Foods with a low glycemic index include:

  • Fruits: apples, berries, oranges, lemons, limes, grapefruit
  • Non-starchy vegetables: broccoli, cauliflower, carrots, spinach, tomatoes
  • Whole grains: quinoa, couscous, barley, buckwheat, oats
  • Legumes: lentils, black beans, chickpeas, kidney beans

Food with a high glycemic index include:

  • Bread: white bread, bagels, pita pockets
  • Rice: white rice, jasmine rice, arborio rice (i.e., the rice used in risotto)
  • Cereals: instant oats, breakfast cereals
  • Pasta and noodles: lasagna, spaghetti, ravioli, macaroni, fettuccine
  • Starchy vegetables: mashed potatoes, potatoes, french fries
  • Baked goods: cake, doughnuts, cookies, croissants, muffins
  • Snacks: crackers, microwave popcorn, chips, pretzels
  • Sugar-sweetened beverages: soda, fruit juice, sports drinks

Protein: The Body’s Build and Repair Squad

Americans give a great deal of thought to protein. Grocers and health food stores serve up a wide variety of protein drinks, protein powders, and protein bars. Several weight loss “experts” tout the benefits of high-protein, low-carbohydrate diets. Elite athletes credit protein for their impressive musculature. But is protein really worth all that fuss?

proteinWithout a doubt, we could not survive without protein. Our bodies build a wide variety of proteins using amino acids per instructions encoded in our DNA. There are nine essential amino acids which must be included daily in the foods we eat. Our bodies can manufacture the remaining eleven nonessential amino acids should they be absent from our diets.

Protein’s primary function is to build and repair tissue. This role takes on elevated importance during periods of rapid growth, intense exercise, and recovery from injury or surgery. Protein also supports immune function, synthesizes enzymes, acts as a chemical messenger, serves as a transport mechanism, and maintains fluid balance by preventing leakage in the space between cells. In a pinch, protein can provide a source of energy if the body lacks sufficient carbohydrates for the tasks at hand. However, nutrition expert Roberta Anding likens this usage to burning $100 bills in a fireplace to heat a room. It’ll take care of business but reflects a really poor use of resource.

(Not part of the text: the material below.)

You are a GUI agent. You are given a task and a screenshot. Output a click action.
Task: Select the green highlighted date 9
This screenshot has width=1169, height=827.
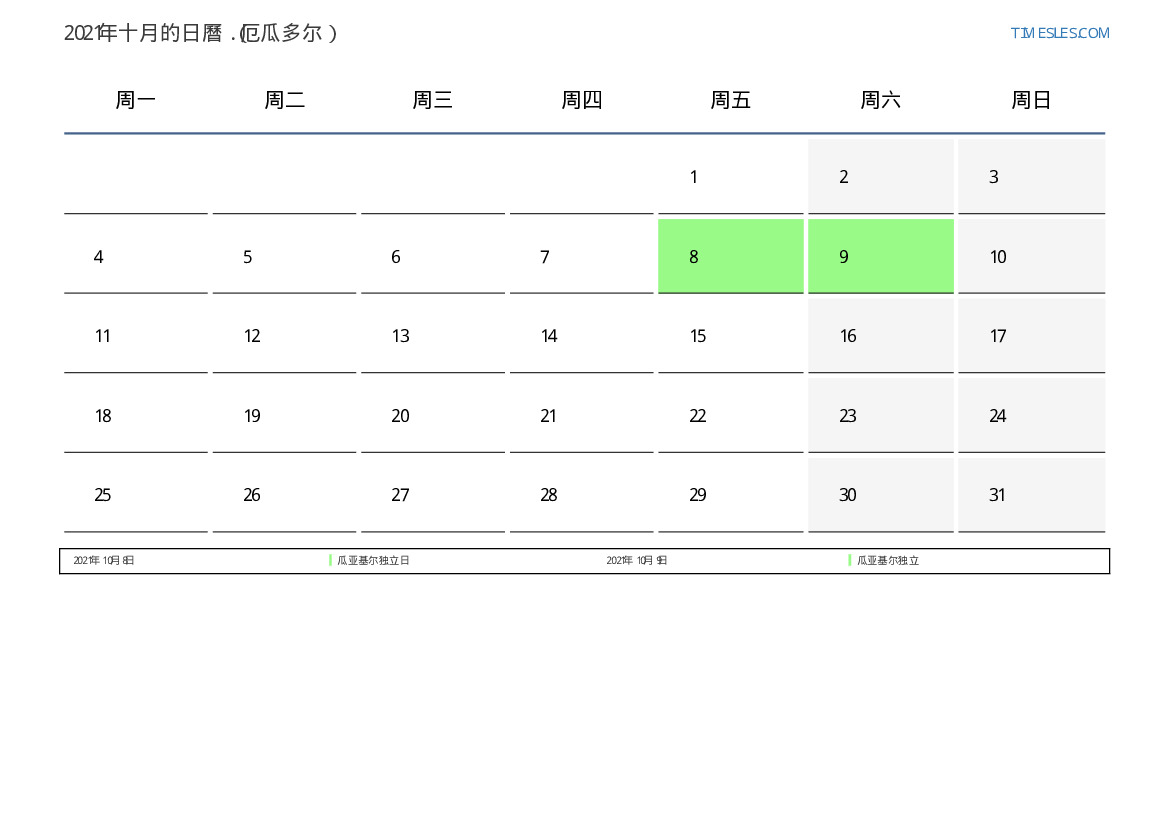pyautogui.click(x=880, y=256)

Our bodies need daily deposits of amino acids; we don’t store them. Beef, poultry, fish, dairy products, and soy have been deemed “complete proteins” as they serve up adequate quantities of all nine essential amino acids. Folks who pursue a whole foods plant based diet get the requisite quantity of essential amino acids eating a variety of complementary – e.g., rice and beans, peanut and whole wheat bread. Such foods need to be eaten over the course of a day; they don’t have to be combined at every meal.

So, how much protein do we need?

The Daily Reference Intake (DRI) for a normal adult’s daily protein intake is .8 grams per kilogram of body weight, or .36 grams per pound. That figure translates into 54 grams of protein for the average 150-pound adult. According to Anding, endurance athletes need 1.2-1.4 grams of protein per day, and strength-training athletes need 1.6-1.6 grams of protein per day. Infants and adolescents also need elevated protein intake: 2g/Kg daily for infants, and 1 g/Kg daily for adolescents.

How much protein are we getting?

According to a survey by the American Journal of Clinical Nutrition, our average daily protein intake came to 56+14 grams in young children, 91+22 grams in adults, and 66+7 grams in the elderly. Unfortunately, excess protein does not translate into elevated function. If eaten in lieu of carbohydrates, it creates inefficiency in the production of energy. If it simply amounts to  excess daily calories, it contributes to weight gain.

If you are a “normal” adult and follow a balanced whole foods plant based diet, you will get the right amount of protein in a form that is least disruptive to the body’s controlled alkaline blood serum. If, on the other hand, you like being an omnivore, take a lesson from the world’s longest-lived human beings. Consider limiting your intake of meat, poultry, fish, eggs, and dairy to 10% or less of daily calories.